Barber and Birnbaum have been in partnership since the late 1990s, when they formed Spyglass Entertainment as a financing-producing banner. Spyglass saw its greatest successes with “The Sixth Sense” and “Bruce Almighty”; the duo own the Spyglass library.

“I respect Roger’s decision to return to his passion of ‘hands-on’ producing, and we are thrilled he has chosen to stay at MGM on an exclusive basis,” Barber said. “We have shared many successes together, and I look forward to many more. I have the utmost confidence in Roger’s ability to produce many of our key upcoming productions, and I could not be happier that we will continue to work together.”

MGM Holdings’ board of directors head Ann Mather said in a statement, “We want to thank Roger and look forward to him producing upcoming MGM films and have full confidence in Gary continuing to lead the company with the talented management team in place.”

Barber and Birnbaum were appointed co-chairmen and CEOs of MGM in December 2010 as the company emerged from a pre-packaged bankruptcy.

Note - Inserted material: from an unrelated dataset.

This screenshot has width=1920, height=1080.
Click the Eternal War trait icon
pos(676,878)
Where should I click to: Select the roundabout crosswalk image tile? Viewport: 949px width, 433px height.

Since that time, they have secured a distribution and co-financing partnership with Sony Pictures Entertainment, which includes “Carrie,” “The Girl With the Dragon Tattoo,” “21 Jump Street” and the 23rd James Bond pic, “Skyfall.”

Warner Bros. is partnered with MGM on the three upcoming “Hobbit” films, with WB assuming MGM’s share of producing costs in exchange for taking over the international distribution and homevid on the films from MGM. The Lion is partnered with Paramount on “G.I. Joe: Retaliation” and “Hansel and Gretel: Witch Hunters.”

In addition, Barber and Birnbaum renewed MGM’s home entertainment distribution pact with Fox last year, extending the agreement through 2016. MGM TV shows created during the Barber-Birnbaum tenure include “Vikings” and “Teen Wolf”; MGM is also in development on the upcoming “reimagined” unscripted series “Fame” in partnership with Nigel Lythgoe.

MGM put itself up for sale in August 2009. Its pre-packaged bankruptcy wiped out more than $4 billion in debt and led to a $500 million cash infusion arranged through JPMorgan.

A public stock offering is under consideration at the company, which announced in August that it had posted second-quarter earnings of $42.1 million, or nearly four times the $12.2 million in earnings in the 2011 quarter.

MGM had disclosed in July in a filing with the Securities and Exchange Commission that it was considering an IPO under new legislation that allows companies with under $1 billion in revenue to keep the process confidential until 21 days before a roadshow.